**Assignment**
Your answer should be only the lines below from the one with "Open the Tilldelad dropdown filter" to the one with "Task: Click the Stroke button", repeated exactly, ends included.

----- Material to process

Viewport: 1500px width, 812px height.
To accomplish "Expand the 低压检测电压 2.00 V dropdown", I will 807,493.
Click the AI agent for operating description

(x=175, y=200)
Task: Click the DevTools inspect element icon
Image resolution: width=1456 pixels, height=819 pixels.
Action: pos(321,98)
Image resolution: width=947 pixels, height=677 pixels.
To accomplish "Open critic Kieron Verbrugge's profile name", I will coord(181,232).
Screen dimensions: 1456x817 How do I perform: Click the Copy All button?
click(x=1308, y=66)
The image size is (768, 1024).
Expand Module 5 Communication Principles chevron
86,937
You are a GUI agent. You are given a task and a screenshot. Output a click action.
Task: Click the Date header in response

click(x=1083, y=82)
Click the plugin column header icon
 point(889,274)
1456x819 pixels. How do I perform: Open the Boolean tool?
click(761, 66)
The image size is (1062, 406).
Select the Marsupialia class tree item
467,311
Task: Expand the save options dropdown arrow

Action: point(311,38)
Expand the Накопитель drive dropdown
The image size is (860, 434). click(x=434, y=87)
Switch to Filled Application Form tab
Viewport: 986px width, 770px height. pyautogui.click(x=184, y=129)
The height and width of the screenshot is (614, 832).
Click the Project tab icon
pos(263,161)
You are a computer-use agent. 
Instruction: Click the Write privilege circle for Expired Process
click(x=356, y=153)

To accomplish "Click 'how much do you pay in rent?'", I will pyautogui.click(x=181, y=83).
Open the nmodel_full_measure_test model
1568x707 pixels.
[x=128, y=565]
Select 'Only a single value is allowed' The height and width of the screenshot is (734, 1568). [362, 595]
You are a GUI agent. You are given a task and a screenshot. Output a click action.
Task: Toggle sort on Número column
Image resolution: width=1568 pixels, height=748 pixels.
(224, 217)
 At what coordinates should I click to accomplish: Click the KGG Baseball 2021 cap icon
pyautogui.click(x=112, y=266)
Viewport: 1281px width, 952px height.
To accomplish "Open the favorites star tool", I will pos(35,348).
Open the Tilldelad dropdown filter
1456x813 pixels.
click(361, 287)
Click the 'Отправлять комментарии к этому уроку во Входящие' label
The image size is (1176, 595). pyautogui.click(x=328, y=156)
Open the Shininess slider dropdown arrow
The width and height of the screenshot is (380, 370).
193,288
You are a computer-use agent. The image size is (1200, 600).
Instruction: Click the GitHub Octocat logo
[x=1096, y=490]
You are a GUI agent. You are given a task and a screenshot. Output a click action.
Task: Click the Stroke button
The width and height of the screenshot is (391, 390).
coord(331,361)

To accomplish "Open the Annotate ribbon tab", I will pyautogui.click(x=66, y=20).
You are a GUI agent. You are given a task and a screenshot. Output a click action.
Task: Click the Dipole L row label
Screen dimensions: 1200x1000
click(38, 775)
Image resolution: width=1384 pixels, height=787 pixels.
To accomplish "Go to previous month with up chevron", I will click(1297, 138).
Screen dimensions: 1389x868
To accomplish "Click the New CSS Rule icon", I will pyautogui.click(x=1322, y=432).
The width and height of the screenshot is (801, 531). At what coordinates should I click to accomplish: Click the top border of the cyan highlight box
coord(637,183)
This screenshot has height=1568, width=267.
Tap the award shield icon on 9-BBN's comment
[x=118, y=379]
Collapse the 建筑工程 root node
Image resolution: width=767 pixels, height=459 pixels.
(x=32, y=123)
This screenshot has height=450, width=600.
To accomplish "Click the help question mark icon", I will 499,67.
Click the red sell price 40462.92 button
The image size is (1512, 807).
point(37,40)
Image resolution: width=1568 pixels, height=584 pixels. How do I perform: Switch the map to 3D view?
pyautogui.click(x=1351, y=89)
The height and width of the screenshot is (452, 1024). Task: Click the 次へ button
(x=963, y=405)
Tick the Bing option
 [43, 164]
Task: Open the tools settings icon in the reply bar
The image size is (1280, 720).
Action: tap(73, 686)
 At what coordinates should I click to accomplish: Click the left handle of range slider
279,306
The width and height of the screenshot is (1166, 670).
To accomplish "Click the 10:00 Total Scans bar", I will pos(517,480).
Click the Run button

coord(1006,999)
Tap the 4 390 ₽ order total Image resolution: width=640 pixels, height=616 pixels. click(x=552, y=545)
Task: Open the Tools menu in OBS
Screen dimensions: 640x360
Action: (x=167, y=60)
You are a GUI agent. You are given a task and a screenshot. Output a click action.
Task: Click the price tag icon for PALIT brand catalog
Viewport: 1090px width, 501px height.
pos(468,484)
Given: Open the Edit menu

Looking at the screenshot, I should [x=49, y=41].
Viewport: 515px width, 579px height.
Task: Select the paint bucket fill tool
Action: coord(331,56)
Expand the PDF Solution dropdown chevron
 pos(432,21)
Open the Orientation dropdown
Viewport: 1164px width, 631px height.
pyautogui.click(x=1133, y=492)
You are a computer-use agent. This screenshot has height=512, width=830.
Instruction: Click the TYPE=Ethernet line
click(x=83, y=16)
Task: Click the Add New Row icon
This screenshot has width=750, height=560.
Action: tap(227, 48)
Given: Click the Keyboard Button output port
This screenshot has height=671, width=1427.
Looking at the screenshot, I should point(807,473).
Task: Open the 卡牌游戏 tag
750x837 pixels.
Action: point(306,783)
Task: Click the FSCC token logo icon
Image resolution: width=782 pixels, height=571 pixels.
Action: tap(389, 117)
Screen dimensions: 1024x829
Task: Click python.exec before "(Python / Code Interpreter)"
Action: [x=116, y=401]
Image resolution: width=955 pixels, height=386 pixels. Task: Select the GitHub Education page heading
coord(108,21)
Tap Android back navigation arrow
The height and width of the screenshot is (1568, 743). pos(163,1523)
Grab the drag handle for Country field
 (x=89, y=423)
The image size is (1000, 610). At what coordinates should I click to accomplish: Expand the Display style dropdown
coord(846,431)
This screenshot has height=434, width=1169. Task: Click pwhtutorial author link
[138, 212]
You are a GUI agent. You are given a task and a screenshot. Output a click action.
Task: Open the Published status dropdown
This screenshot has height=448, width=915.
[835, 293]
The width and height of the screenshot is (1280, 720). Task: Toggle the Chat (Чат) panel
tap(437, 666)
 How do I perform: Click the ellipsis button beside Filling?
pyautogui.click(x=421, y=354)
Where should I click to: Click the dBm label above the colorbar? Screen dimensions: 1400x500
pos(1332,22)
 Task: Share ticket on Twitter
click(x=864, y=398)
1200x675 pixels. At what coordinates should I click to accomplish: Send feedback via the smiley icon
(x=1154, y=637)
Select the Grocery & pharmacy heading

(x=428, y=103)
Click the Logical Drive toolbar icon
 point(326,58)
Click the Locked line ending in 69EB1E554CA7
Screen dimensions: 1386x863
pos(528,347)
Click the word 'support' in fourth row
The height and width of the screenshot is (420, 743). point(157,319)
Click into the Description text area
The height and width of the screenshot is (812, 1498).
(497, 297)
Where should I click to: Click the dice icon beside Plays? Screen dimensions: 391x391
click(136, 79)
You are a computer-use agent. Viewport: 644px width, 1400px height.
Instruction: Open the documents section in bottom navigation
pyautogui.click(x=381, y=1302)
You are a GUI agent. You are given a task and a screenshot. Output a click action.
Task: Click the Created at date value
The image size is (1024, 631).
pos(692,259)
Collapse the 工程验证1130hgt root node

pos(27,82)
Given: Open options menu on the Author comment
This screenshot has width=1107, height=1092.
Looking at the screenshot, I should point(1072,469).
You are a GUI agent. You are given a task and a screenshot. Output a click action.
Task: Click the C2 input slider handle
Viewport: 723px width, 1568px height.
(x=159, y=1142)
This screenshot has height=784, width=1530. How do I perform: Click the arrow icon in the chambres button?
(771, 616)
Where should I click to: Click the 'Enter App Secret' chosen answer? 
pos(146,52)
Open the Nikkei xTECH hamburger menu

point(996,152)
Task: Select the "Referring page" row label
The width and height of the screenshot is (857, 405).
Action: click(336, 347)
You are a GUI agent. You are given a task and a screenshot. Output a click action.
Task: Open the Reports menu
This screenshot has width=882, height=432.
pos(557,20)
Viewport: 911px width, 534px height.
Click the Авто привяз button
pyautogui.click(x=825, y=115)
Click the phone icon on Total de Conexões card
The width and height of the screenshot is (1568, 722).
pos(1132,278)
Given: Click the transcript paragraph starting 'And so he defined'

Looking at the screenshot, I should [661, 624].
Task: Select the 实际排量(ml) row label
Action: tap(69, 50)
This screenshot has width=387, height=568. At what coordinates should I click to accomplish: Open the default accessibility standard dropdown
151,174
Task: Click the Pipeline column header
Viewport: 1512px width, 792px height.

----------

**Output below**
Open the Tilldelad dropdown filter
1456x813 pixels.
click(361, 287)
Click the 'Отправлять комментарии к этому уроку во Входящие' label
The image size is (1176, 595). pyautogui.click(x=328, y=156)
Open the Shininess slider dropdown arrow
The width and height of the screenshot is (380, 370).
193,288
You are a computer-use agent. The image size is (1200, 600).
Instruction: Click the GitHub Octocat logo
[x=1096, y=490]
You are a GUI agent. You are given a task and a screenshot. Output a click action.
Task: Click the Stroke button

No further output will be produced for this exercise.